Cosa ci lascia dopo 30 anni la memoria di Carramba?
Rivedere oggi Carramba significa fare i conti con un’assenza doppia. Da una parte il programma, che non è più tornato in onda; dall’altra Raffaella Carrà, che da qualche anno non c’è più, ma continua a essere presente in ogni immagine, in ogni ricordo, in ogni “carrambata” che riaffiora dalla memoria collettiva.
Carramba appartiene a un tempo in cui la televisione si prendeva il lusso di aspettare l’emozione, di lasciarla crescere, di non avere paura del silenzio o delle lacrime.

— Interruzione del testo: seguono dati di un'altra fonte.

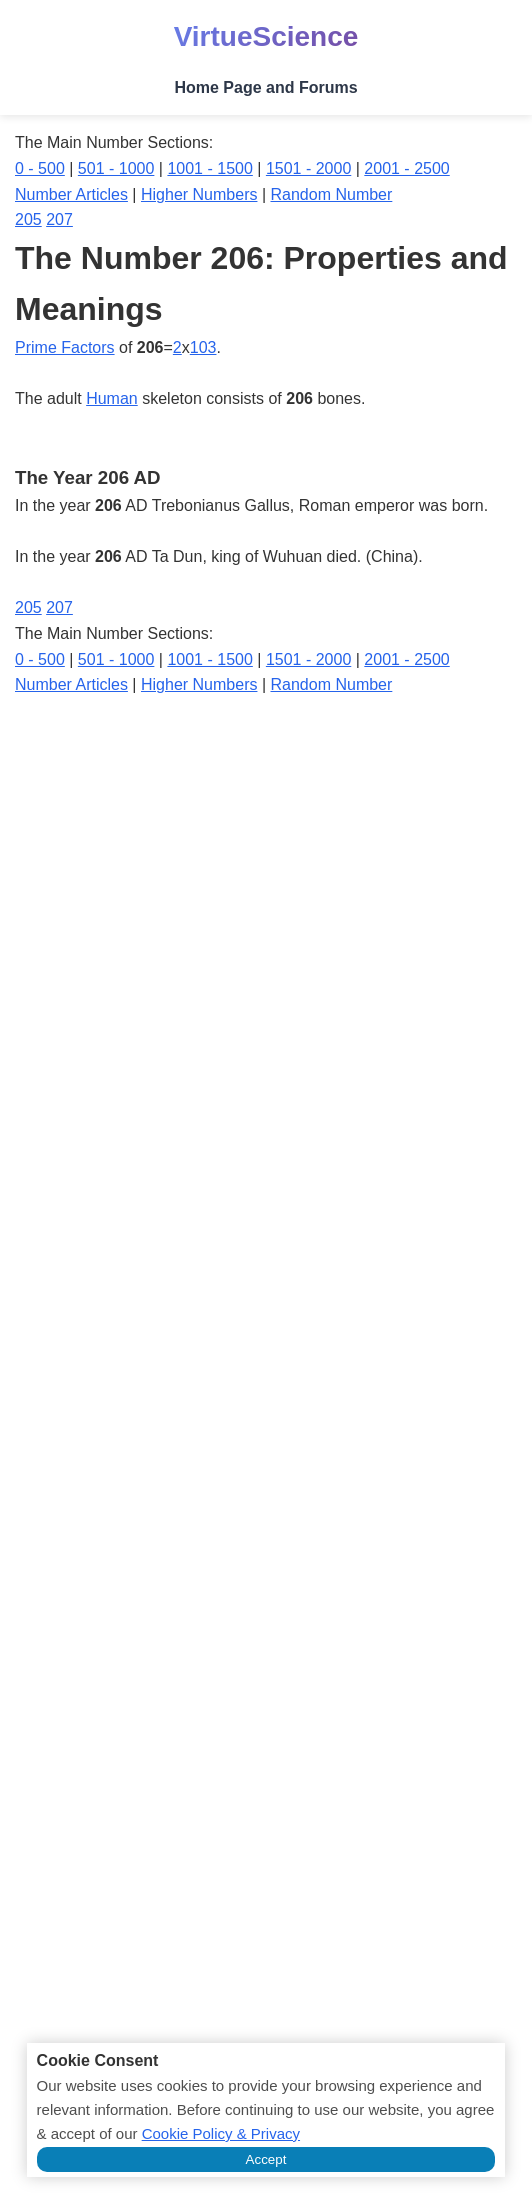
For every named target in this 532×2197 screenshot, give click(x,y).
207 (59, 219)
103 (203, 347)
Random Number (332, 194)
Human (112, 398)
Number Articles (71, 194)
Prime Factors (65, 347)
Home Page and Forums (265, 87)
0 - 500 (40, 168)
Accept (266, 2159)
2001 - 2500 (406, 168)
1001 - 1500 (209, 168)
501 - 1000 (116, 168)
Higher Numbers (199, 194)
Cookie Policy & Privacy (221, 2133)
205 (28, 219)
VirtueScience (266, 36)
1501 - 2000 (308, 168)
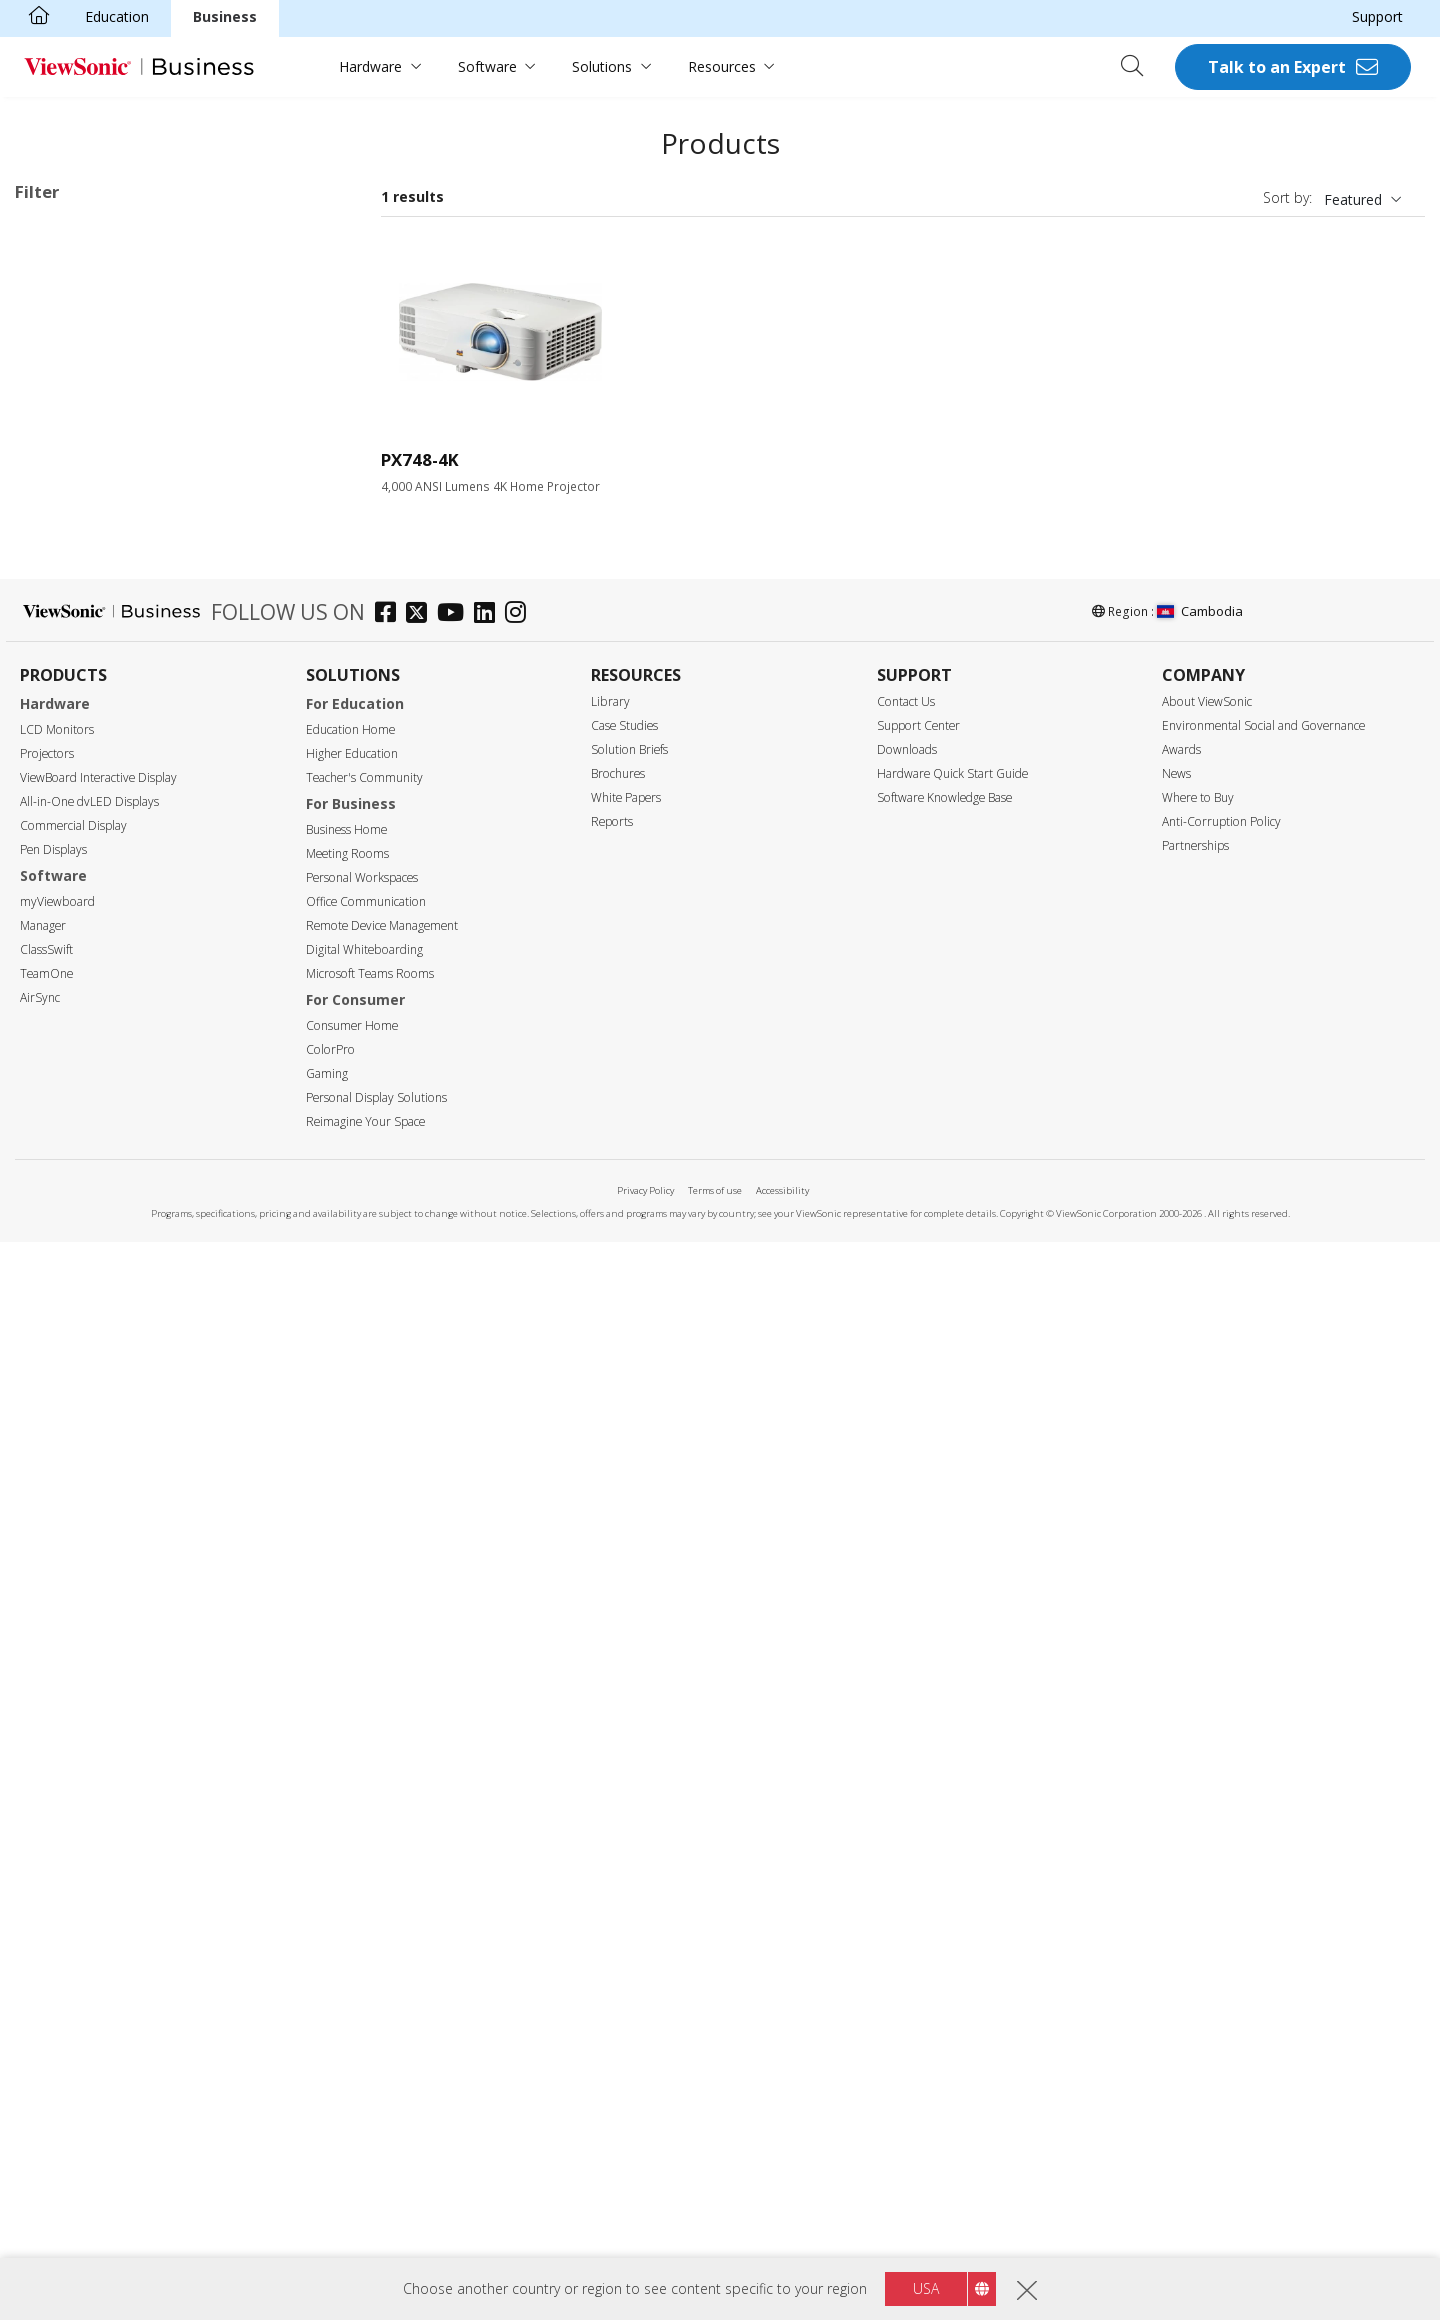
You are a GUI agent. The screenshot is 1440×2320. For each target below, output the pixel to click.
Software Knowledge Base (944, 1875)
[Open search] (1139, 67)
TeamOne (46, 2051)
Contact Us (906, 1779)
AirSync (40, 2075)
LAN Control (86, 1571)
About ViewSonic (1207, 1779)
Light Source (78, 336)
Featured (1353, 199)
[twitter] (421, 1693)
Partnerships (1195, 1923)
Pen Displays (53, 1927)
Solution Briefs (629, 1827)
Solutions (602, 66)
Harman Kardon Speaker (126, 1301)
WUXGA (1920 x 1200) (117, 845)
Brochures (618, 1851)
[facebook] (390, 1693)
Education (117, 16)
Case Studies (624, 1803)
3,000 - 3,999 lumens (114, 979)
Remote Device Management (382, 2003)
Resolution (71, 657)
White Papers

Oggi quello spazio non esiste più nello stesso modo, e forse è giusto così. Ma proprio per questo Carramba resta unico: perché è figlio di un’epoca irripetibile e di una conduttrice che sapeva tenere insieme spettacolo, umanità e rispetto. Raffaella si prendeva cura delle storie che arrivavano sul palco.
E forse è questo il motivo per cui, trent’anni dopo, Carramba non sembra invecchiato. Ci ricorda – ulteriormente – una televisione che non c’è più, e una presenza che manca, ma che continua a parlare a tutti noi.